I will soon complete five months of living in the US, and I have a few things to share. In a way a lot of us Indians growing up in big cities have already tasted the Western culture vicariously – what through our following of the TV Shows, Hollywood movies, American Foods, celebrities, books etc. It should not have been such a big leap living in the US. Well it was for me. Primarily because I have never lived away from home (most people I know have had this experience). I would also soon find that in the US you do your own things. No cook to help you with the food, no maid to clean your house, no one to do your laundry and no one to wash your dishes. No, in US you do everything on your own. An American lady uber driver once told me,” I wish I was in India.
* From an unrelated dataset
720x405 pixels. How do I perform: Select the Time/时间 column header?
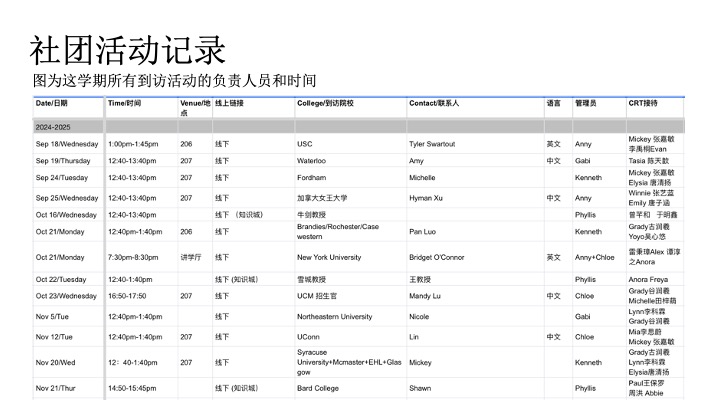[125, 103]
They say I would live like a queen there.” The irony of being a developing country was not lost on me.*
- Me after landing in USA
Oddly the one area I thought I would find it really easy here namely – food is where I am having a rough time adapting. In India if you would ask me what my favorite cuisine is I would jump and say Italian. The pastas, the pizzas…yummy, yummy. That along with American burgers etc. which I was sure to find at every other street and I knew it would be a blast. I thought it would be easy. I thought wrong. Turns out my craving for Indian food is beyond! (When did that happen?). It seems I would soon get bored of sandwiches and pizzas and burgers. I thought it was so cliché when people said they miss mom’s food when they are away. Well it ain’t no cliche, it is the ultimate truth of life.
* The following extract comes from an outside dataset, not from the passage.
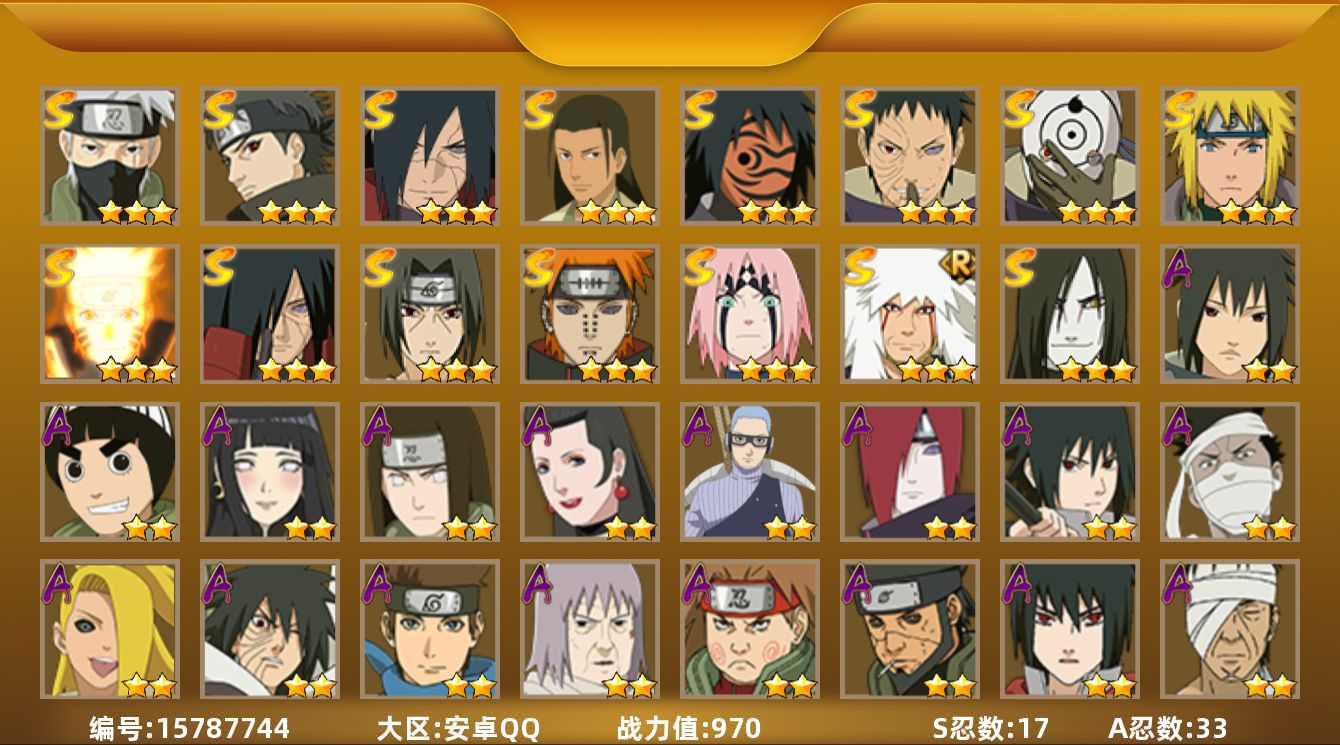Select the blonde winking character card
This screenshot has height=745, width=1340.
point(110,629)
It is an interesting journey. It is apparent that the people of US are pretty well mannered, social and generally amiable. I found that almost every American is highly emotionally intelligent (and increasingly I think that this is generally enough in life to get by).
Another aspect of USA that is really enjoyable is the weather. The US weather is so kaleidoscopic and vast in its scope and range. And fall, fall is amazing. There are a lot of trees here and lots of trails you can walk in. Between different cities there is a lot of green life so to speak. A refreshing change.
So those are some of my thoughts on USA (so far). Well, what do Americans think about India? The views are all over the place: ‘All Indians smoke hash’ ; ‘ Urdu is the commonly spoken language’ ; ‘Most Indians are Muslims’ ; ‘ Half the Indians are poor’; ‘India is a mystical place.’ Now while most people have a positive outlook on India some of the opinions are simply factually incorrect (Ex: India is one of the peaceful nations in the Middle-East). Clearly the common perception about India is as diverse as India itself. It seems however there was unanimity about three things:
- Yoga is from India and it is amazing.
- Indian food is spicy
- Indian marriages are arranged.
The first one I am proud of. The second one is a given. The third one…well. It was thrown at me by another uber driver**. The question was how can you marry someone you don’t know? I jumped to give my opinions on that matter. I said, now hold on, it’s not like that. But wait! Why was I defending a concept I did not believe in myself? It seems I found myself on the back foot often, defending notions about India. Indeed however, how much about India do I know myself? My knowledge comes from living in a big city and it is not very reflective of the humongous piece of land that is India. Often I showoff what a unique nation India is, each state having its own language and culture. The listeners are shocked. They say that is like different countries. Indeed that is why when I am asked to summarize India I find it difficult. These are things that make India unique. These are things that make India beautiful.
(to be continued)
*Of course It would hit me much later that perhaps for these reasons i.e., having people who do things for you is what contributes to India still being a ‘developing’ country.
**They are my unexpected source of interesting discussions.